→ Exercise prompt
Rewrite the listing lines starting at the one containing "Given: Select the blue sole under the last" and ending at the one containing "point(379,33)", with "text color picker" changed to "font color picker" and nothing else altered.

:::::

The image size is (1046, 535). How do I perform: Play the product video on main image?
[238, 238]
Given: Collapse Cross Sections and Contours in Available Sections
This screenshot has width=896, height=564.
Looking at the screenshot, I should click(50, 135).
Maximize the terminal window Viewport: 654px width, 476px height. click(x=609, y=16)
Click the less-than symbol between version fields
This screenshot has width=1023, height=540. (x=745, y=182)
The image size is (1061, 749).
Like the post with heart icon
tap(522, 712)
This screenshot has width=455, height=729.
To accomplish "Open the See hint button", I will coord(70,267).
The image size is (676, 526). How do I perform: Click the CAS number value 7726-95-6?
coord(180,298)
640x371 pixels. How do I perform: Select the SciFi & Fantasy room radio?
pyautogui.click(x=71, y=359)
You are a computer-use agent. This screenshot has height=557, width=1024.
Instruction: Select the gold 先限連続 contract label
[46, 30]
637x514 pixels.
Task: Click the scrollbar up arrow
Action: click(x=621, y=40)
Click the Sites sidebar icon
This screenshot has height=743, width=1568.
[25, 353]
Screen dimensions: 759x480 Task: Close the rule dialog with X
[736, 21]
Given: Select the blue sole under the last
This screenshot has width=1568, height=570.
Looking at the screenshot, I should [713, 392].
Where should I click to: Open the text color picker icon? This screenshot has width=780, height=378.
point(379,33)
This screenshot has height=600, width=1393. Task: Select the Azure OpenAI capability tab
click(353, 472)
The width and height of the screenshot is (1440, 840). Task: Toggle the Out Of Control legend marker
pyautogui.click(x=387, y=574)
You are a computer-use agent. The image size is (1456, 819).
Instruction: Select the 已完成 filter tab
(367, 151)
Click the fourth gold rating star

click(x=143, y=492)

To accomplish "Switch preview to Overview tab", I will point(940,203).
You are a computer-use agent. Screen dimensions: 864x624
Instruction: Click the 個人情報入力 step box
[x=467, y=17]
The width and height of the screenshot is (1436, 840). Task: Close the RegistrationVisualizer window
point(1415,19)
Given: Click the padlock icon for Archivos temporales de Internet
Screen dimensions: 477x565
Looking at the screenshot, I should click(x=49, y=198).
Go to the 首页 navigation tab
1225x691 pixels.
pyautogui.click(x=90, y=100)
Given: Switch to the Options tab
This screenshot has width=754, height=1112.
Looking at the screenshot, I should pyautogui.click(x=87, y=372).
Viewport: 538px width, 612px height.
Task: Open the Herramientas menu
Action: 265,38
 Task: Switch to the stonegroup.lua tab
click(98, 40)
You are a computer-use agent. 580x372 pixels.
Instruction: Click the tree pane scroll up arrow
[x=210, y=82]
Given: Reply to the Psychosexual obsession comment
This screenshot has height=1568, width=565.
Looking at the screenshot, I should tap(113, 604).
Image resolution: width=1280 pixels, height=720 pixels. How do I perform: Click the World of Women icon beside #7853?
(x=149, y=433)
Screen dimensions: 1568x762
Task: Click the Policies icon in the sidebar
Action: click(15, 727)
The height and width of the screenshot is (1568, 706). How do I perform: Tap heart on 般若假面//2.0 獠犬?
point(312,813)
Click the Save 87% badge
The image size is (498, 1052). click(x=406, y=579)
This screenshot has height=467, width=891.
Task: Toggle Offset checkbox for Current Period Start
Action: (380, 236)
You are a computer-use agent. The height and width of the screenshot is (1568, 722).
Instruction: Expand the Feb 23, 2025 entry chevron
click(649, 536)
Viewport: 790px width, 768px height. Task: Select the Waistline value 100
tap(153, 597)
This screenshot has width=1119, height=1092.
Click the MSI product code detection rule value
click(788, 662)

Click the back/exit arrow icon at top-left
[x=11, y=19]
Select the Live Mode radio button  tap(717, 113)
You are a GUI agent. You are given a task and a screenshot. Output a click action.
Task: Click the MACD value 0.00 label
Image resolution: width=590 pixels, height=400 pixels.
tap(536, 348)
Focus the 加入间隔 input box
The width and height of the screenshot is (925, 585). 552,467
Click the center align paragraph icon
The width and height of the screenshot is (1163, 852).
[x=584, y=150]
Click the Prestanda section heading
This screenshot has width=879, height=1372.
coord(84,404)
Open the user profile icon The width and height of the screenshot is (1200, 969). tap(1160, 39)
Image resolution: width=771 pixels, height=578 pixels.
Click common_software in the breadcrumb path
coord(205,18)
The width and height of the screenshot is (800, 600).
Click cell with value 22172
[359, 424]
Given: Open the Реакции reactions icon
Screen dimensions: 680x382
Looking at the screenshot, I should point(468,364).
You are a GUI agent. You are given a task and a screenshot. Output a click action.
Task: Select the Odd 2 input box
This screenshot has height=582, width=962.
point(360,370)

:::::

→ Task output
Given: Select the blue sole under the last
This screenshot has width=1568, height=570.
Looking at the screenshot, I should [713, 392].
Where should I click to: Open the font color picker icon? This screenshot has width=780, height=378.
point(379,33)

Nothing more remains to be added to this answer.